Could you retype every record below exactly as it appears?

BEGIN

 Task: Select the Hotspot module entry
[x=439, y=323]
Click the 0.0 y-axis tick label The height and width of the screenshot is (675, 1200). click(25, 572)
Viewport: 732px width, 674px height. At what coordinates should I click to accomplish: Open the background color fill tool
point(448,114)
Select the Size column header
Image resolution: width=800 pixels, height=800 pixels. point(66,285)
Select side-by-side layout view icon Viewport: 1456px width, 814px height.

END

**RESULT OF THIS TASK**
 Task: Select the Hotspot module entry
[x=439, y=323]
Click the 0.0 y-axis tick label The height and width of the screenshot is (675, 1200). click(25, 572)
Viewport: 732px width, 674px height. At what coordinates should I click to accomplish: Open the background color fill tool
point(448,114)
Select the Size column header
Image resolution: width=800 pixels, height=800 pixels. point(66,285)
Select side-by-side layout view icon Viewport: 1456px width, 814px height.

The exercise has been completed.